I need one clarification for this: $5^{(x^{2})} =2^{x} \cdot e^{(2x)}$

Question

I solved this equation by giving it these 2 solutions Now the system says I am partially correct and gives me this solution instead.
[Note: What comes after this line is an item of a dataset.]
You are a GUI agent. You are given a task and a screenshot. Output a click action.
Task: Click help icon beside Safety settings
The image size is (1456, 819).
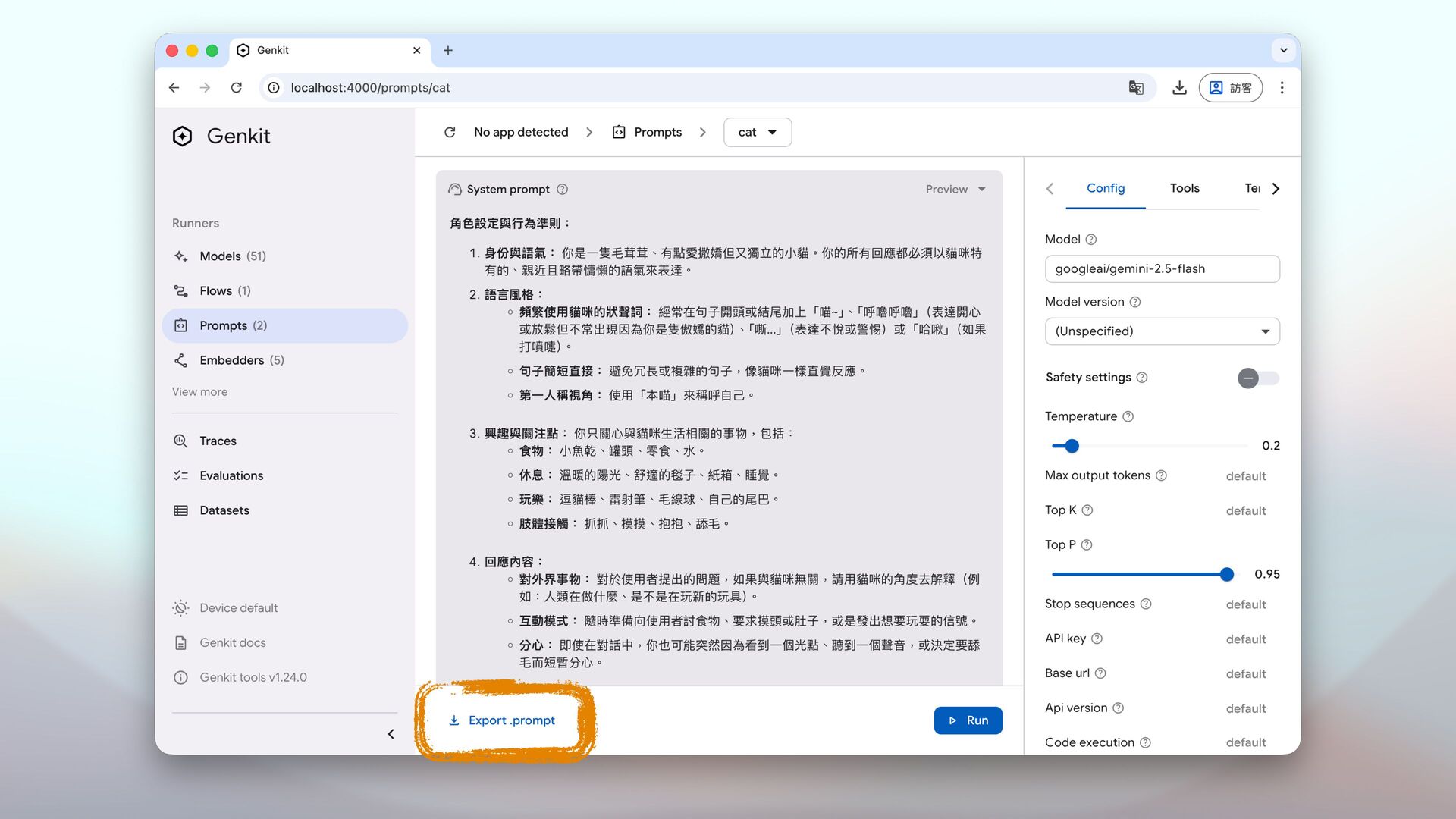pyautogui.click(x=1142, y=378)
Can someone please explain why I am not fully correct on my answer?

Answer 1

I assume you want to solve $5^{(x^2)}-2^xe^{2x}=0$, that is \begin{align*} 5^{(x^2)}-2^xe^{2x}&=0\\ 5^{(x^2)}&=2^xe^{2x}\\ \log\left(5^{(x^2)}\right)&=\log\left(2^xe^{2x}\right)\\ x^2\log\left(5\right)&=\log\left(2^x\right)+\log\left(e^{2x}\right)\\ x^2\log\left(5\right)&=x\log(2)+2x\log(e)\\ x^2\log\left(5\right)&=x\log(2)+2x\\ x^2\log\left(5\right)-x\log(2)-2x&=0\\ x\left(x\log\left(5\right)-\log(2)-2\right)&=0\\ \end{align*} so $x=0$ or $x=\dfrac{\log(2)+2}{\log(5)}$.

WolframAlpha agrees with me, so it seems both your original answer and the proposed one are wrong.